Ipswich does have a musical history though. Pretty much every touring band once played at the Odeon, later the Gaumont and now the Regent, but I have no idea if that is still the case. I'm talking about days when bands like the Small Faces and Pinkerton's Assorted Colours played in Heacham, in Norfolk, or when The Jimi Hendrix Experience rocked the Wellington Club in Dereham or The Rolling Stones, Jerry Lee Lewis and Gene Vincent played in Wisbech ... although I am sure the Ipswich venue was used beyond 1965.

Much of the area around the River Orwell in Ipswich is now given over to parking space, except that none of it is neither open to members of the public nor to casual visitors, such as I was that day. The effect of swathes of grey concrete fenced in behind chain-link or more substantial security fencing is to give the dock area the appearance of a town in distress, one deciding whether or not to recover from a war once it can raise some money. It was also frustrating to have found the pub, and see acres of parking all of which was inaccessible. On street parking near the pub was, quite naturally, full. I found a space outside a modern block of flats and reluctantly abandoned the van there. It wasn't clear whether parking was allowed, but there were other vehicles there already.
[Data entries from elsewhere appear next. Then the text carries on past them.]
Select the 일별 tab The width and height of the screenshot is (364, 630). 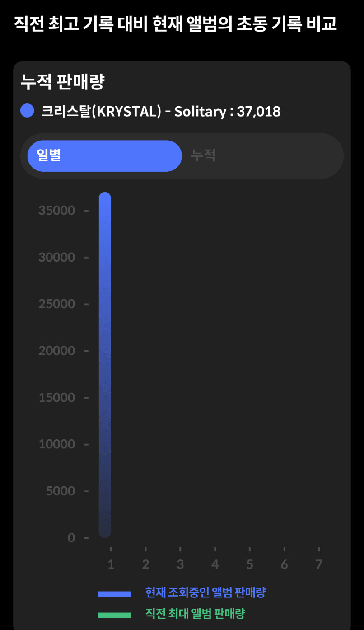[x=104, y=156]
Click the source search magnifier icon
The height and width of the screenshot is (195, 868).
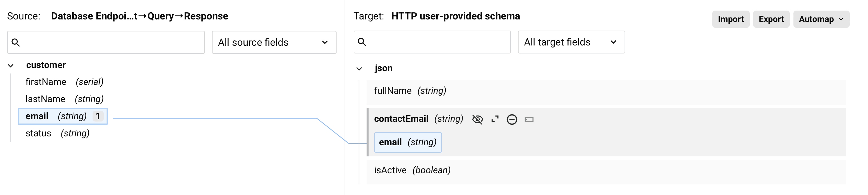point(16,43)
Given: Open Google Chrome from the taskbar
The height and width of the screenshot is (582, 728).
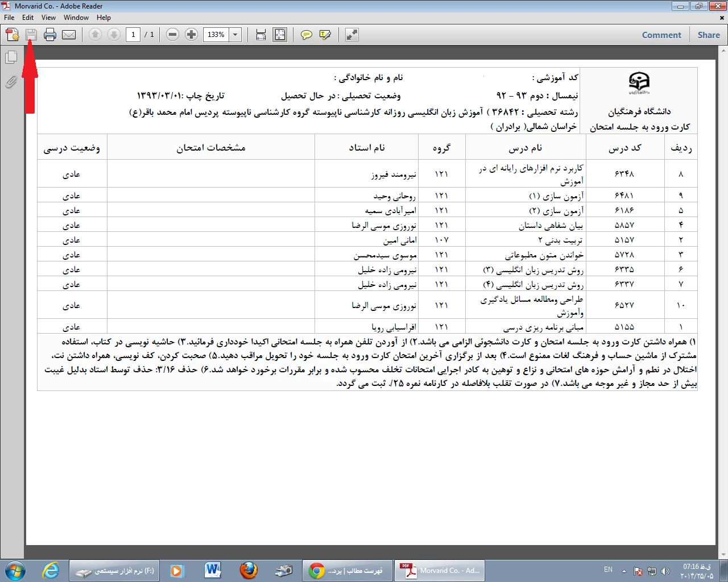Looking at the screenshot, I should click(347, 571).
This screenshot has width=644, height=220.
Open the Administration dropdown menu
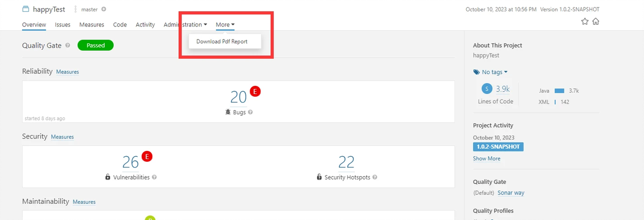pyautogui.click(x=185, y=25)
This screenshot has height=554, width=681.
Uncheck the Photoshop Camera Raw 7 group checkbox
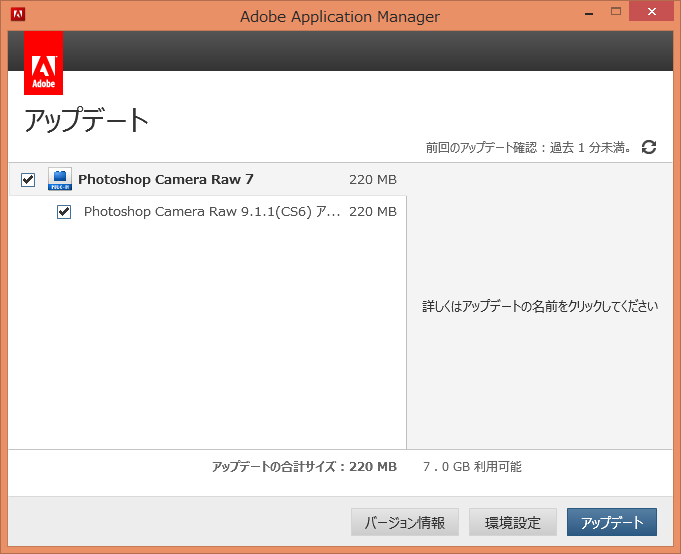28,180
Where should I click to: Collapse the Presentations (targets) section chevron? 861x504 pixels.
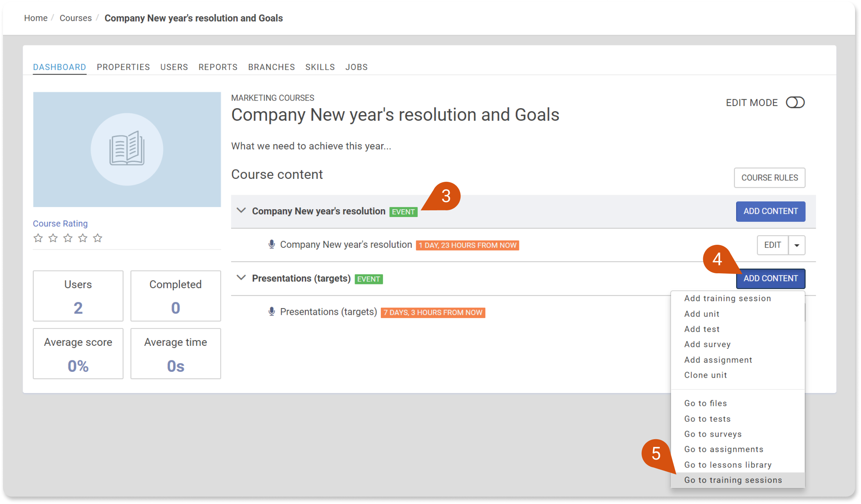click(x=241, y=278)
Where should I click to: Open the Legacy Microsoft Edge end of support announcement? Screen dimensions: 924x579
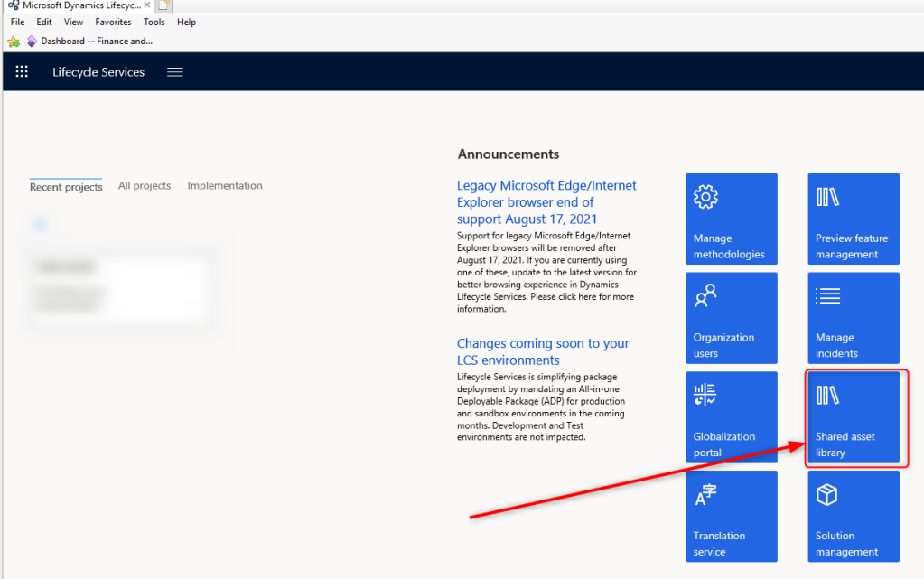point(546,202)
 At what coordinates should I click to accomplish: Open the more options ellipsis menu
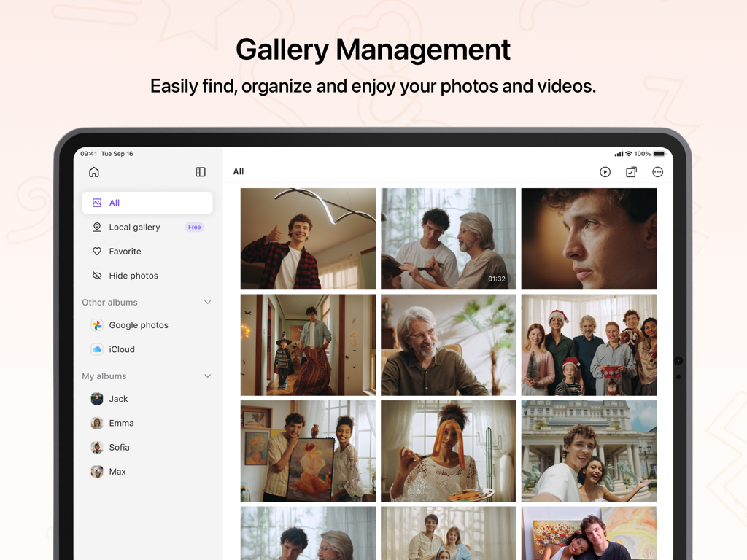tap(657, 172)
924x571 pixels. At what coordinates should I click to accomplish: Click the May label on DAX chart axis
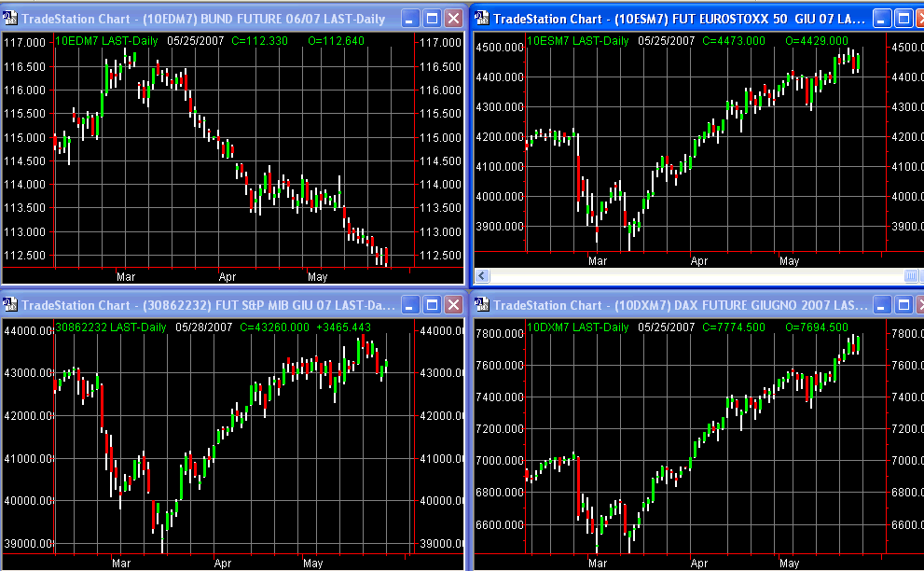click(789, 564)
John, the celebrating storyteller, was at the bar and effusive in his welcome as I crept through the door to the saloon. Other guests were already present and I was introduced to members of his tribe. A small p.a. was set up and it appeared the festivities were going to take on a participatory element at some point. Having my guitar and footdrums in the van I offered my services which were accepted. That necessitated a twenty-minute round trek back to the van. I was relieved to find it still there and the instruments still inside. How nice, though, to be able to repay the pleasure I have received over many years working with John on various projects by sharing some of my creative efforts with him for a change. He seemed surprised as I suppose we might all be when we find that someone has another life outside any hole into which we have pigeoned them.
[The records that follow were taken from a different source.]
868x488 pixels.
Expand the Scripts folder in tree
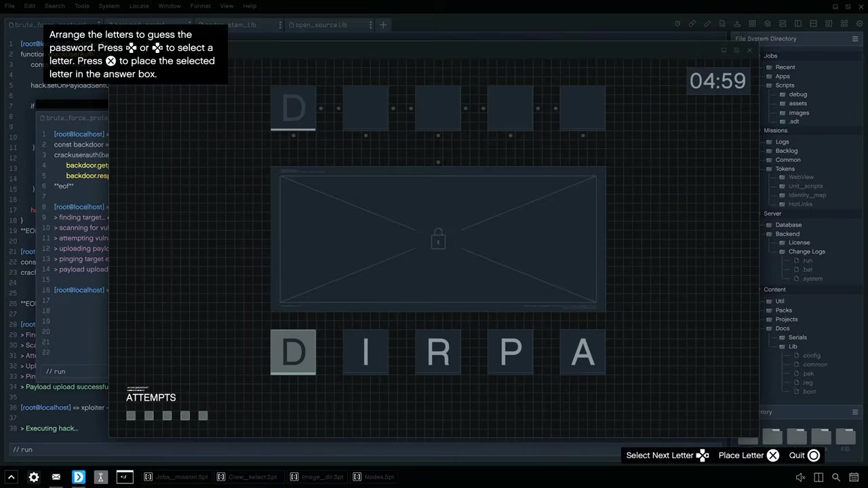tap(785, 85)
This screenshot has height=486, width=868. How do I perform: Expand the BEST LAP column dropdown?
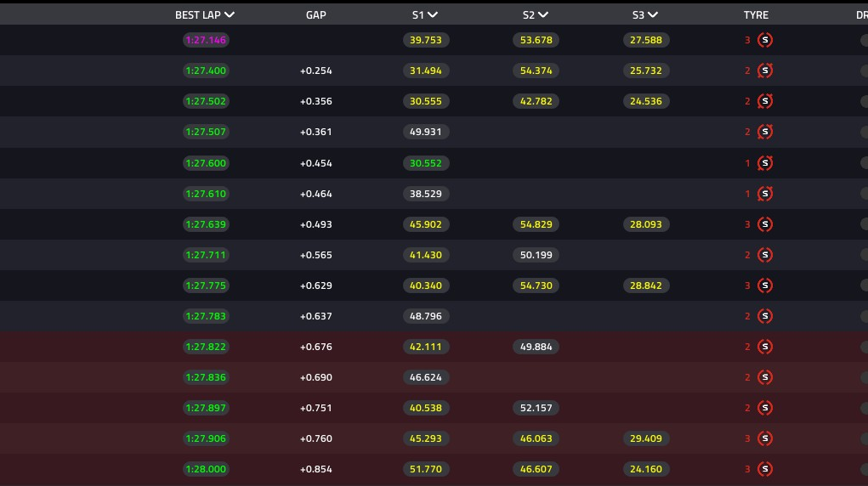pyautogui.click(x=230, y=15)
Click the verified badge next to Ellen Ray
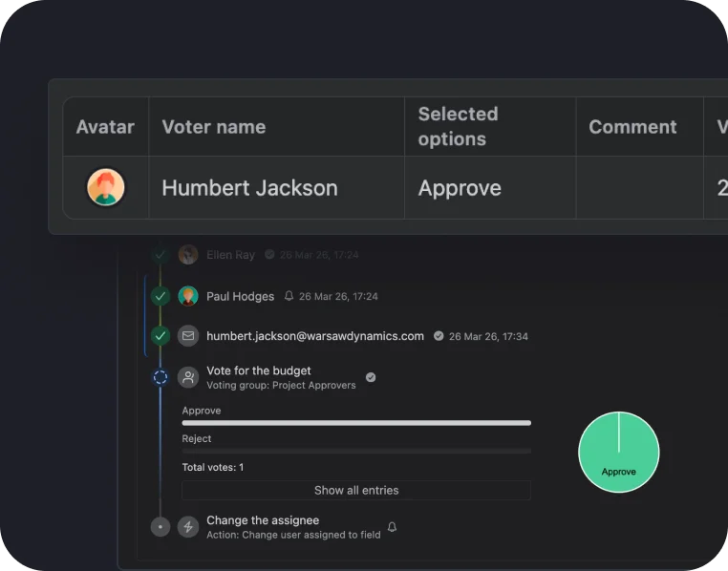The width and height of the screenshot is (728, 571). (x=269, y=254)
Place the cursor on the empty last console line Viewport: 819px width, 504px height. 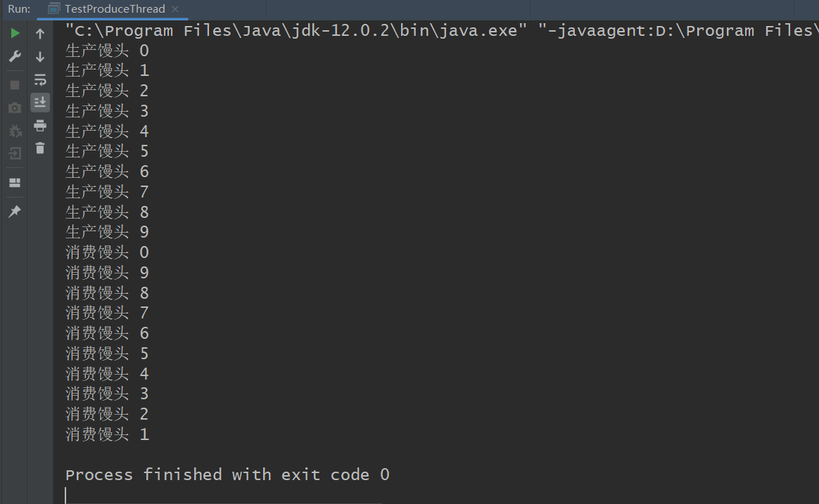point(224,495)
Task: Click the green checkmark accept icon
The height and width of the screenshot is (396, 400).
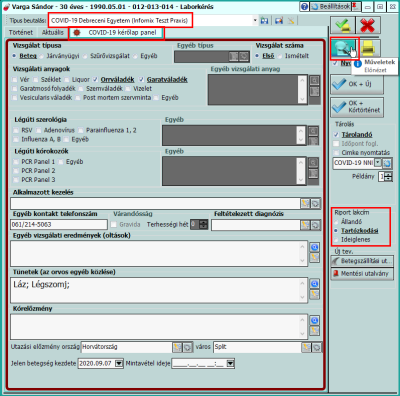Action: coord(343,25)
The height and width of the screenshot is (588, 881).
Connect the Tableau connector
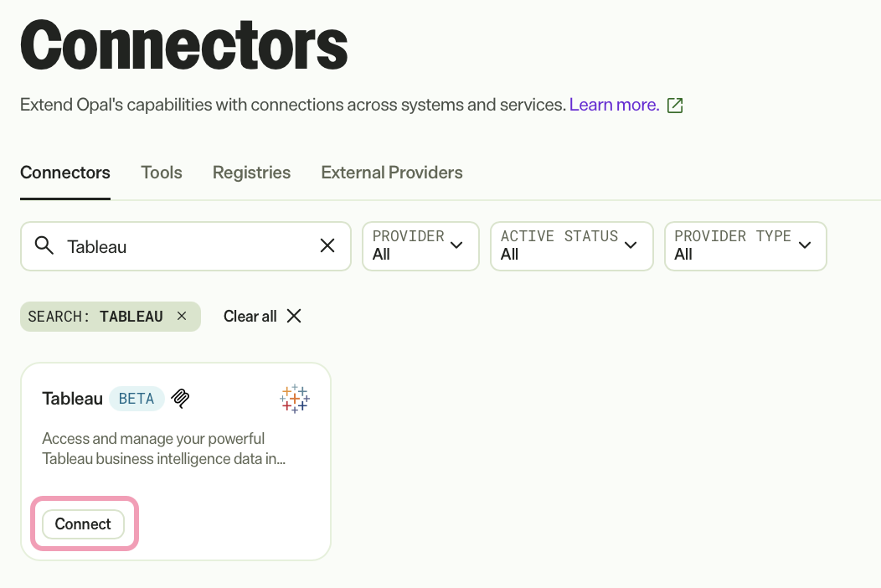[83, 524]
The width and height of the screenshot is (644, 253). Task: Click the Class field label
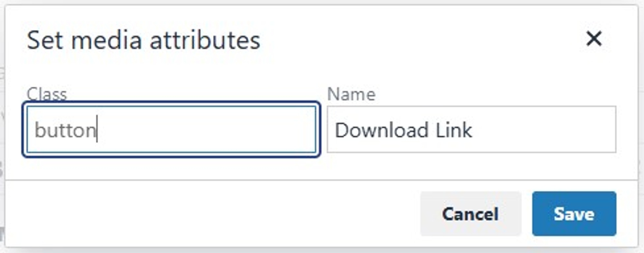point(47,94)
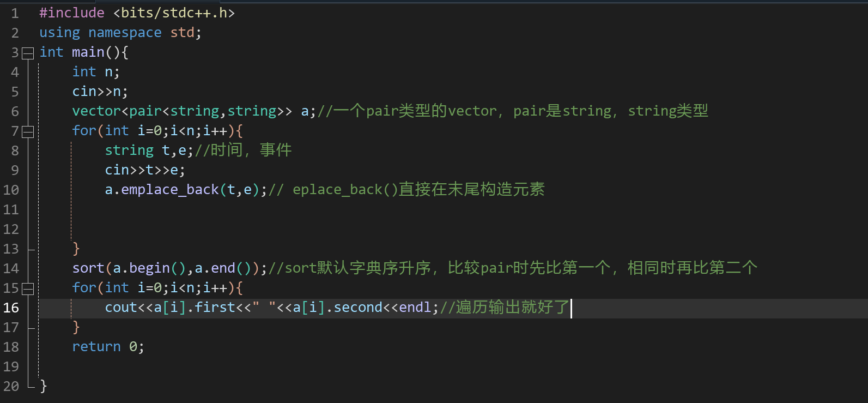Select line number 14 in the gutter

[x=11, y=268]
Sunday was another day. I had planned to meet Jane in Cromer. She and her artist partner, Bob, moved there recently and this happened to be also the weekend of Folk On The Pier, a folk festival in Cromer celebrating its wooden anniversary. As it happened another friend, Richard Penguin, was hosting a weekend of "Teatime Showcase" events and I arranged to meet Jane at the Cromer Social Club to enjoy the last of these. Walking into the Social Club all was not well. Richard was looking concerned and it transpired that the opening act was stuck on a bus between Cromer and Norwich and wouldn't be due to arrive until well after his set was due to start. That was a shock. I had no idea there would be a bus between Cromer and Norwich on a Sunday evening. Although I suppose I shouldn't have been, I was also surprised to find I had worked with most of the people on the programme in some capacity or other over the past thirty years. I had worked with the classes of the ex-teachers, and even in the same band as some of the performers. They didn't make it easy to predict that we would have previous connections since they had changed their real names to more innocent-sounding folksinger names - like I can complain about that! Seeing Richard's quandary I once more offered my services. Although he is a promotor, performer, radio show host, writer and raconteur, Richard didn't really know me as Marshlander - one man acoustic band and songwriter. Once again it was fun to subvert someone else's filing system. In fact he was so delighted he asked for an encore and publicly offered an invitation for a full set at next year's Teatime Showcase. 

So while I may spend a great deal of my time being in the wrong place, it is fun to enjoy an occasional weekend such as this where the stars align and form pretty patterns.